Kültürle bağ kurarak ilerleme stratejisi + Değişimin Farklı Bir Türü: Veri Seti Değişimi
İlhamdaşlarım merhabalar, bu hafta, hayatı yaşamak ve işler geliştirmek için iki farklı ilerleme yolunu paylaşıyorum. Şimdiden hepimize ilham olsun
Kültürle bağ kurarak ilerleme stratejisi
Em. Amiral Cem Gürdeniz’in Yapı Kredi Yayınlarından Çıkan “Kültürü ve Görgüsüyle Denizcilik” isimli bir kitabı var. Kitapta, bir toplumun denizcileşmesinin yolunun nasıl deniz kültüründen geçtiğini geniş geniş örnekleriyle anlatıyor.

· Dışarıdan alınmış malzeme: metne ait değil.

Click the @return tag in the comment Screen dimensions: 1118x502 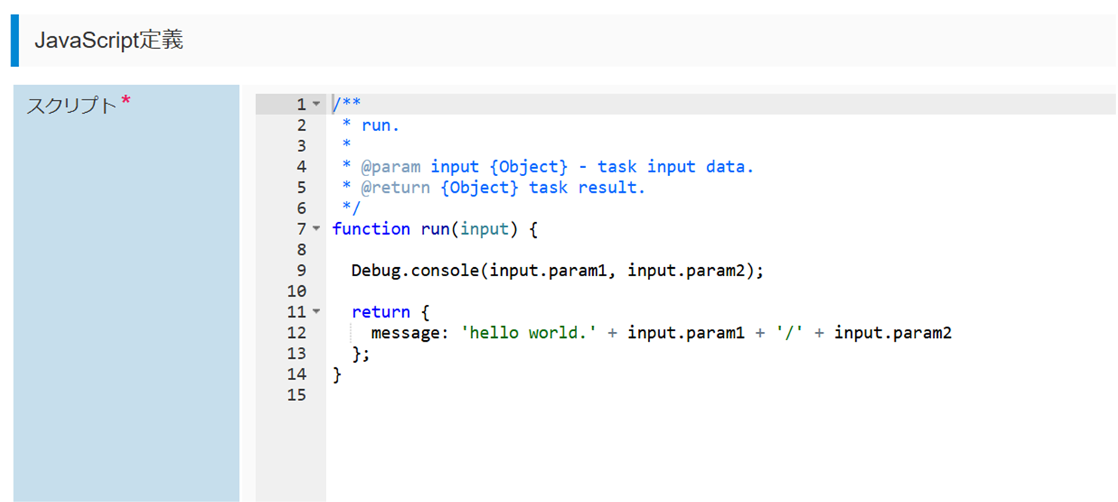(x=395, y=187)
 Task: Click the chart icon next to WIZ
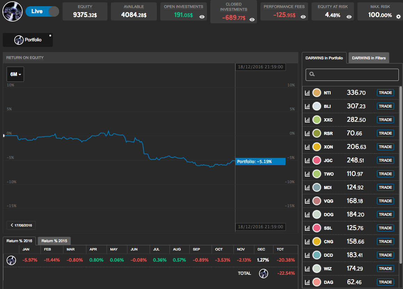click(307, 269)
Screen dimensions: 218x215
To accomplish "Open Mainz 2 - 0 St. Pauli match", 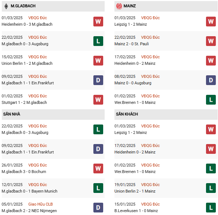I will [132, 44].
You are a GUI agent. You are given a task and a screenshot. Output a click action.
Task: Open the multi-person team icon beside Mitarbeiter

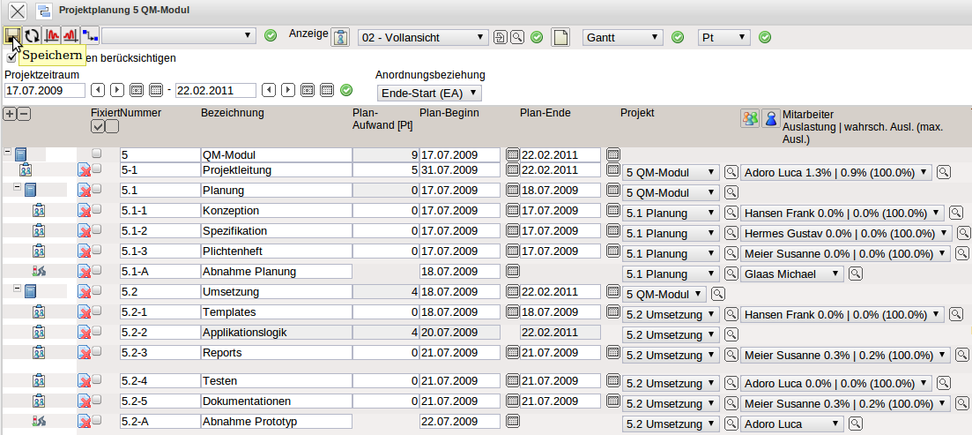[x=749, y=119]
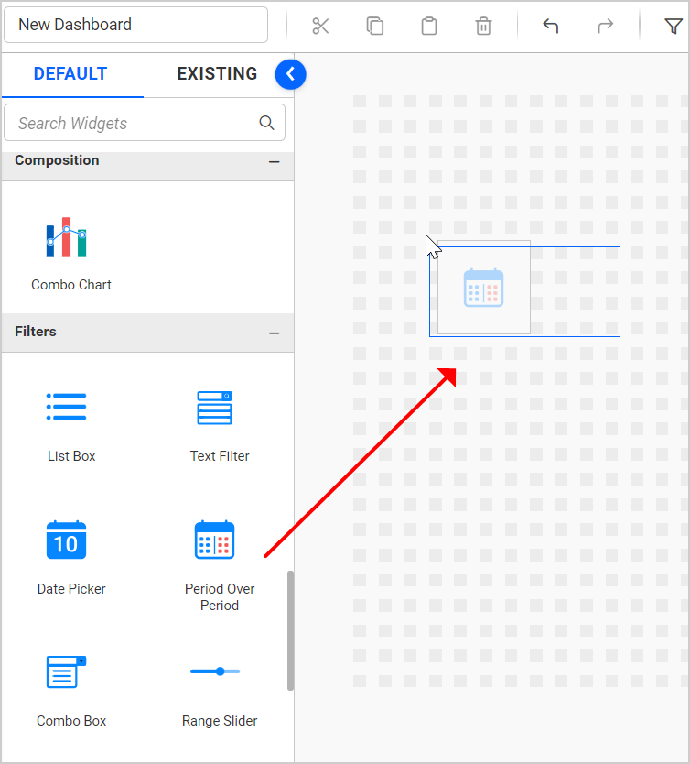Switch to the EXISTING tab
Screen dimensions: 690x764
[x=217, y=74]
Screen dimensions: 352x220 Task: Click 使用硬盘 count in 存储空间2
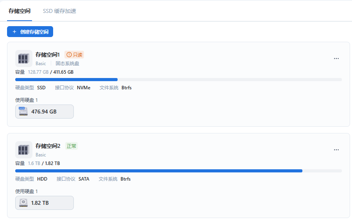37,192
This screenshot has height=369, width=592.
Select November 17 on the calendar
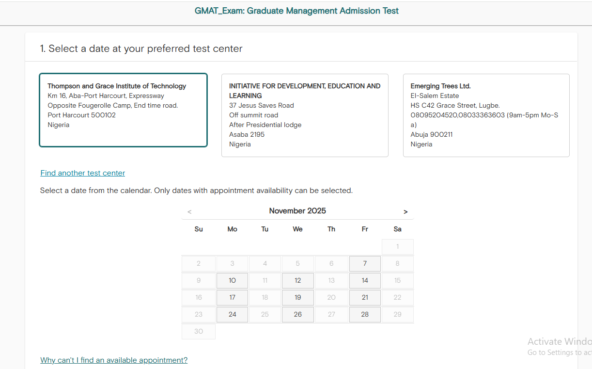pyautogui.click(x=232, y=297)
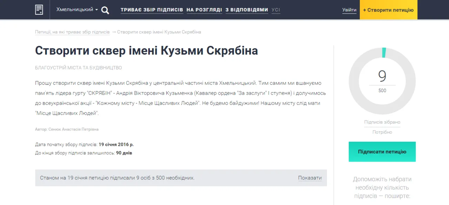Click the dropdown caret next to Хмельницький
The height and width of the screenshot is (205, 449).
tap(96, 10)
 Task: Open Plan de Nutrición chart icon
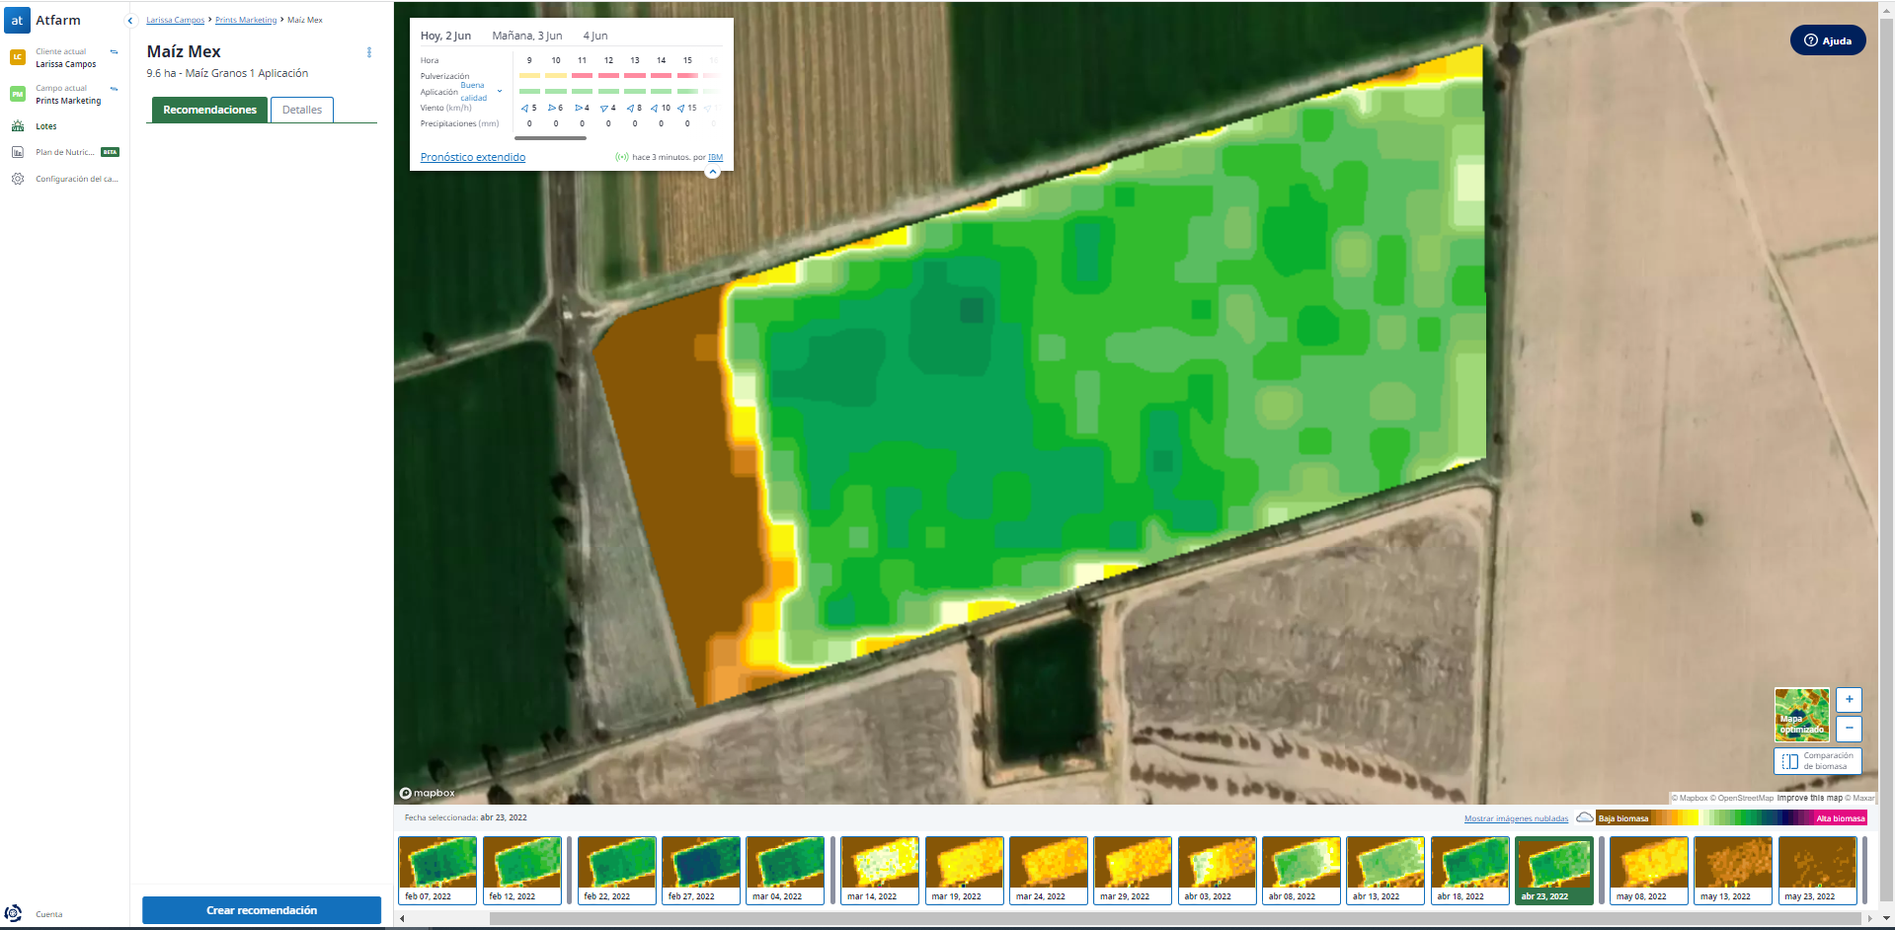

Düz mantık olarak, bir ülkenin denizcilik gücünü arttırması için daha fazla çok fırkateyn’e veya savaş gemisine sahip olması gerektiğini düşünürüz. Aynı şekilde, şirketinizin rekabet gücünün artması için daha fazla makineye, bir konuda daha ileri gitmek için o konuyla ilgili daha fazla bilgiye sahip olmanız gerektiğini düşünebiliriz.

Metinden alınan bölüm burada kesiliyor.